Our study has important implications for future research. There is a clear need to better understand the marked variations in population-wide consumption of soft drinks. Several countries, particularly Mexico, Argentina, and Chile, experienced much higher consumption of soft drinks for their levels of GDP per capita than others, such as Singapore, Korea, and Malaysia. Furthermore, the observation that countries with high levels of GDP had widely varying levels of soft drink consumption, with some having less than a gallon per person per year of average consumption, suggests that higher soft drink consumption is not an inevitable result of economic growth.
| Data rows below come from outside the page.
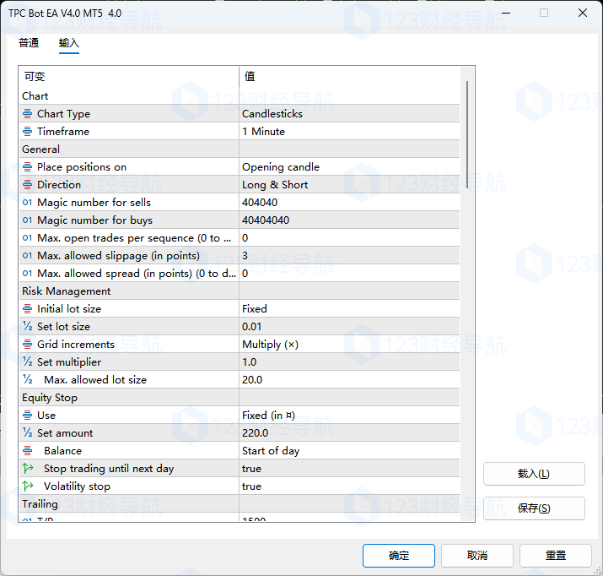Click the boolean icon beside Volatility stop
The width and height of the screenshot is (603, 576).
[x=28, y=486]
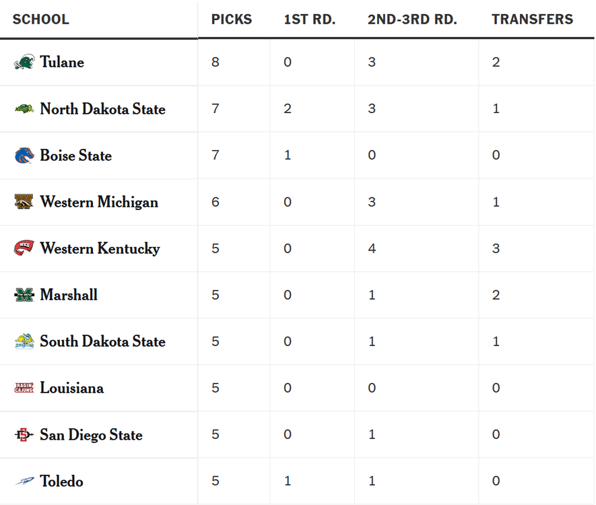Sort table by SCHOOL column header
Screen dimensions: 596x505
point(41,19)
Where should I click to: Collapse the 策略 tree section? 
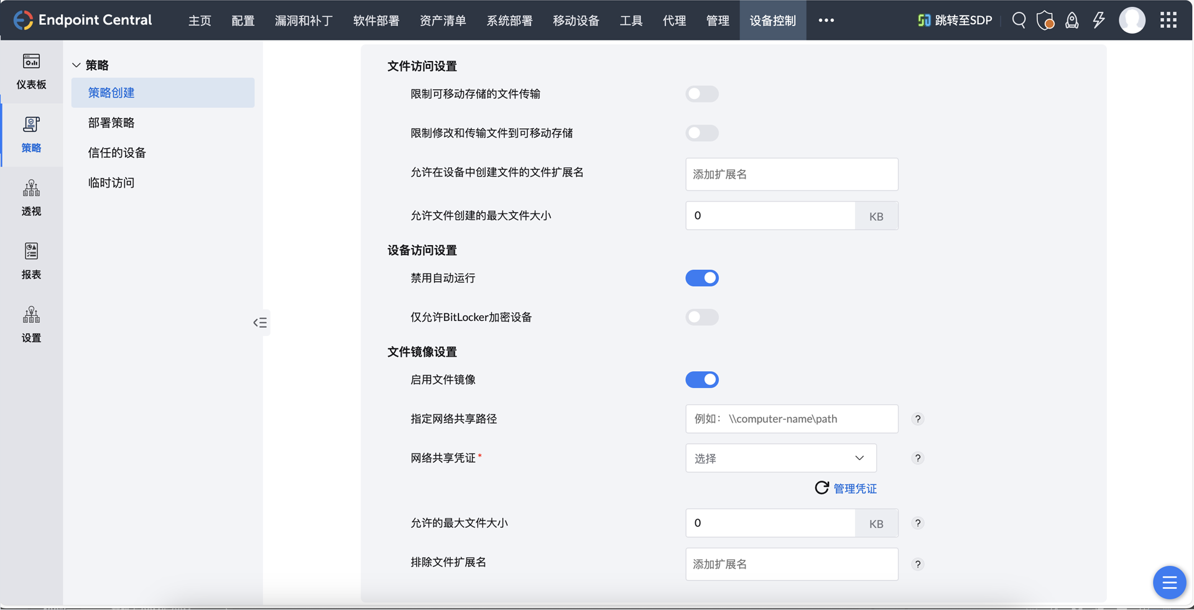76,65
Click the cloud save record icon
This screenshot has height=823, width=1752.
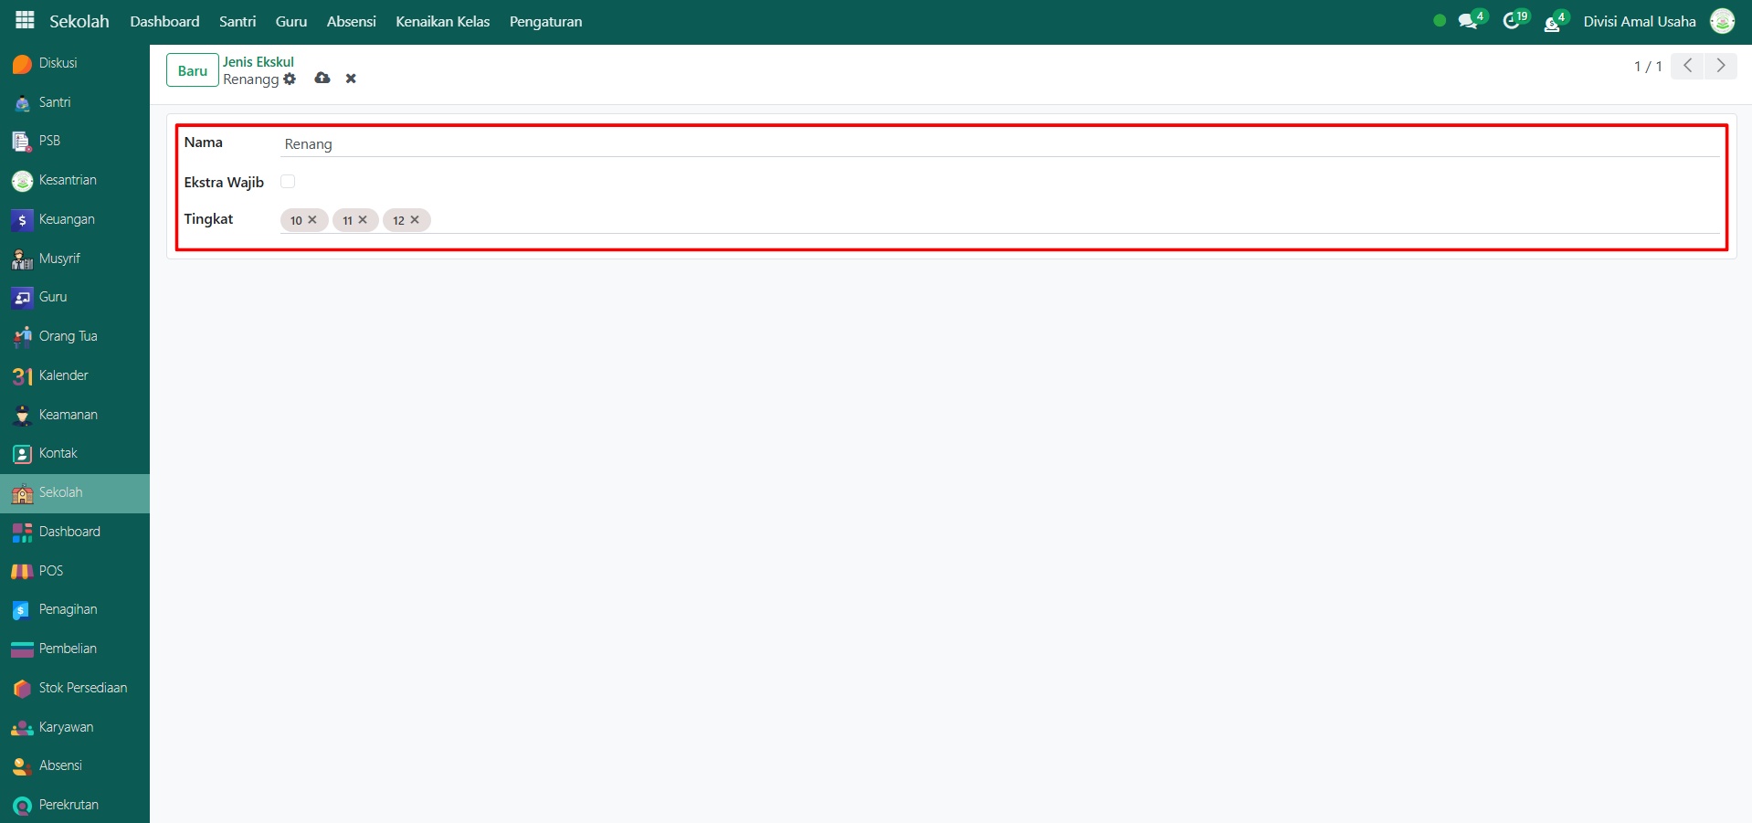click(x=322, y=79)
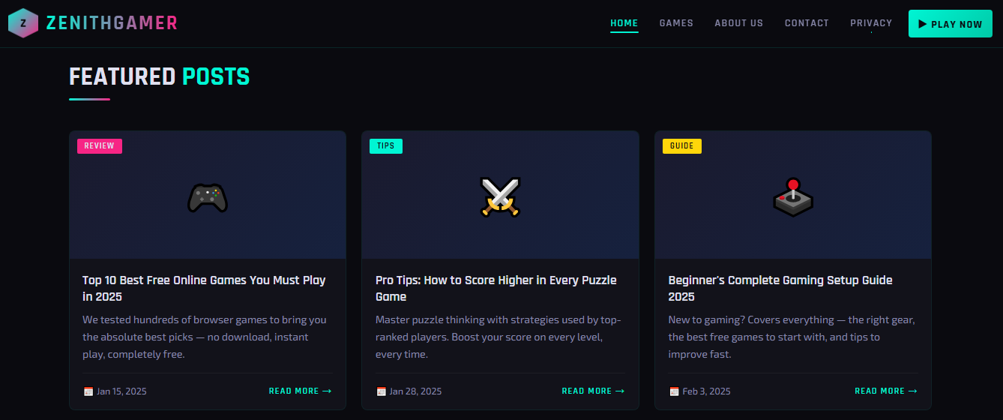This screenshot has height=420, width=1003.
Task: Follow Read More on gaming setup guide
Action: [885, 391]
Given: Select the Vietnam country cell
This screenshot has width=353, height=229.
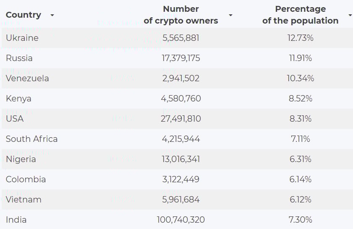Looking at the screenshot, I should (x=24, y=200).
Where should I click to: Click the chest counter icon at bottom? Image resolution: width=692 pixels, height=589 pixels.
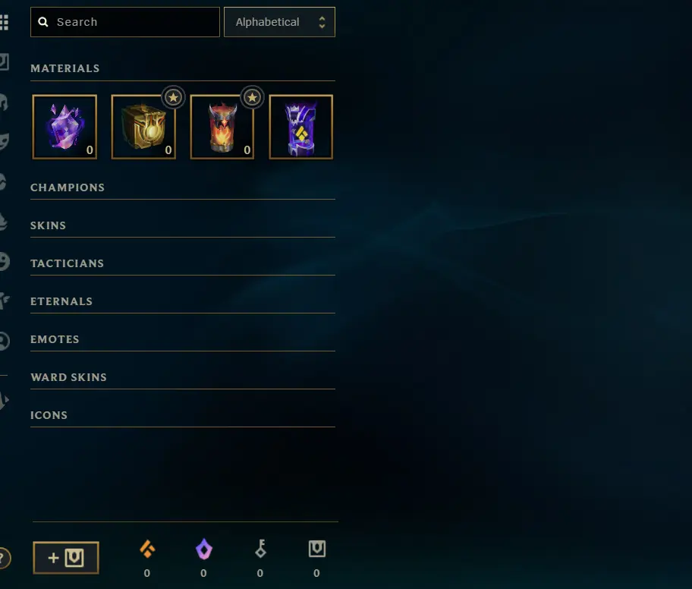click(317, 549)
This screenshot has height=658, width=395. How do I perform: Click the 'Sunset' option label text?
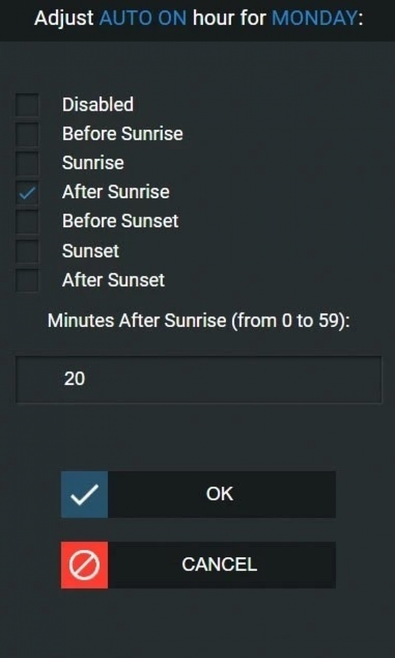coord(91,251)
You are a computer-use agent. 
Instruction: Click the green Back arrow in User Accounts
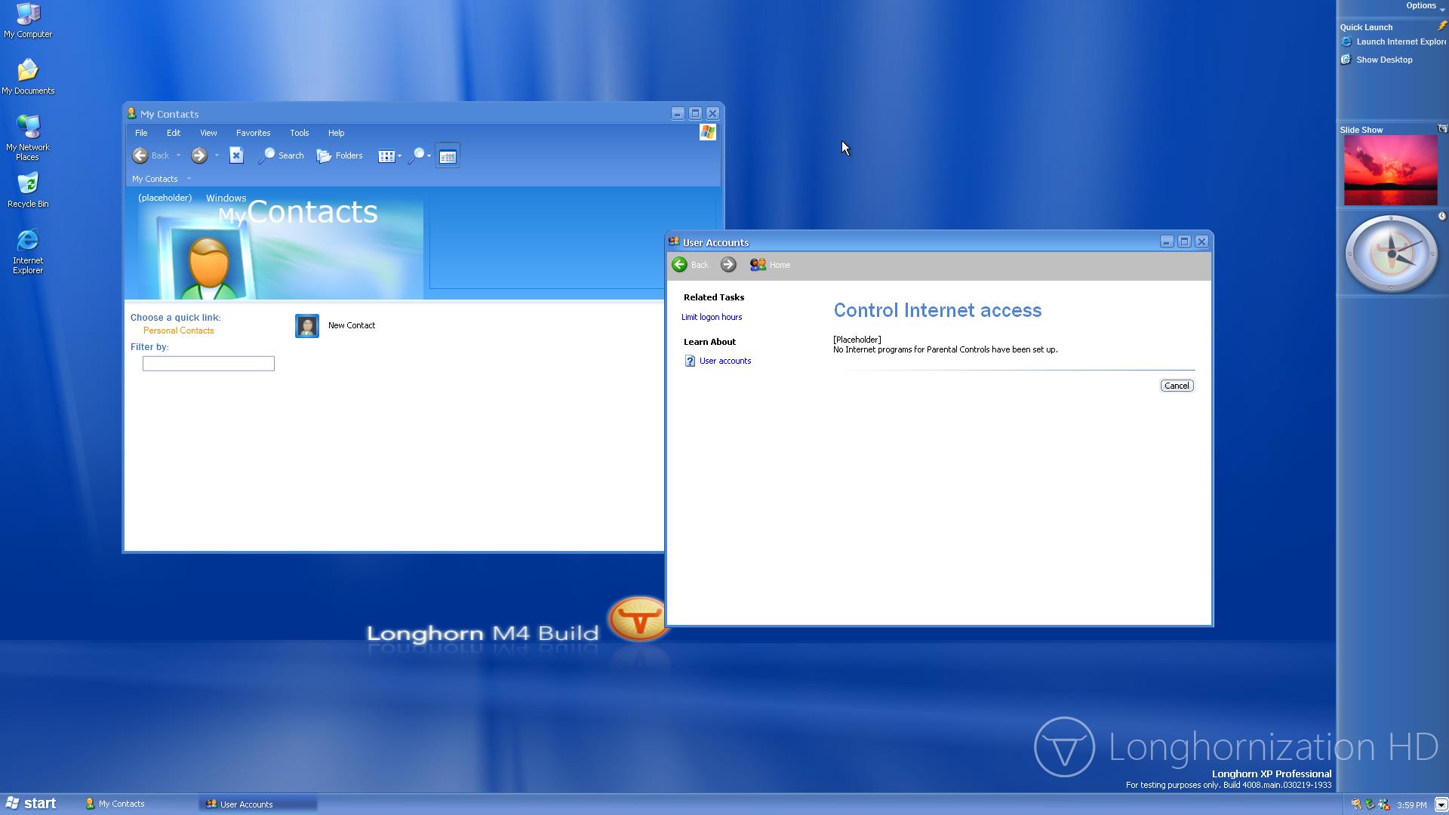679,265
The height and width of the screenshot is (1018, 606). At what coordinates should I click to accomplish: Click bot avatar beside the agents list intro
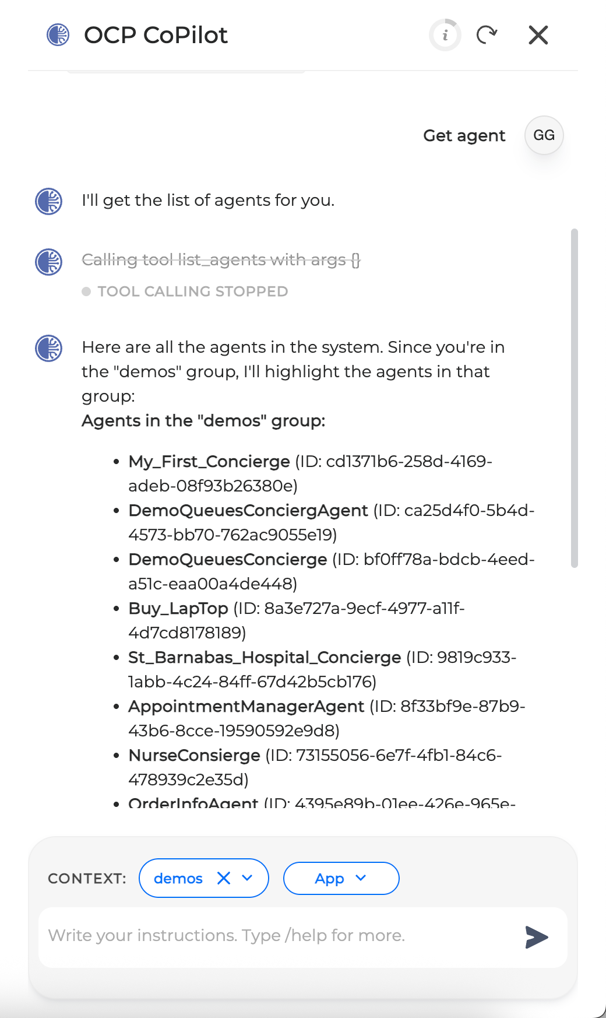point(49,349)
It will be important to identify what strategies maintained a lower level of soft drink consumption in some high-income nations; such strategies might help prevent the further rise of obesity and diabetes in low- and middle-income nations. Although individual-level analyses and controlled trials are useful in investigating detailed mechanisms relating food consumption to obesity and diabetes, the advantage of an ecological study such as this one was that by comparing many countries, we could investigate population-wide factors that might have had the greatest potential to contribute to disease. These strategies might be particularly important as countries’ markets become more integrated into the international economic system, a process that is expected to increase the probability of importing soft drinks and developing franchise arrangements with large multinational soft drink manufacturers and distributors.
Overall, our study indicated that soft drink consumption was significantly associated with obesity and diabetes prevalence worldwide, even in low- and middle-income countries. Thus, the continued rise of soft drink consumption poses a global public health risk of worsening obesity and diabetes.
No specific sources of funding were provided for this research.
Human Participant Protection
Human participant protection was not required because no human participants were directly involved in this research.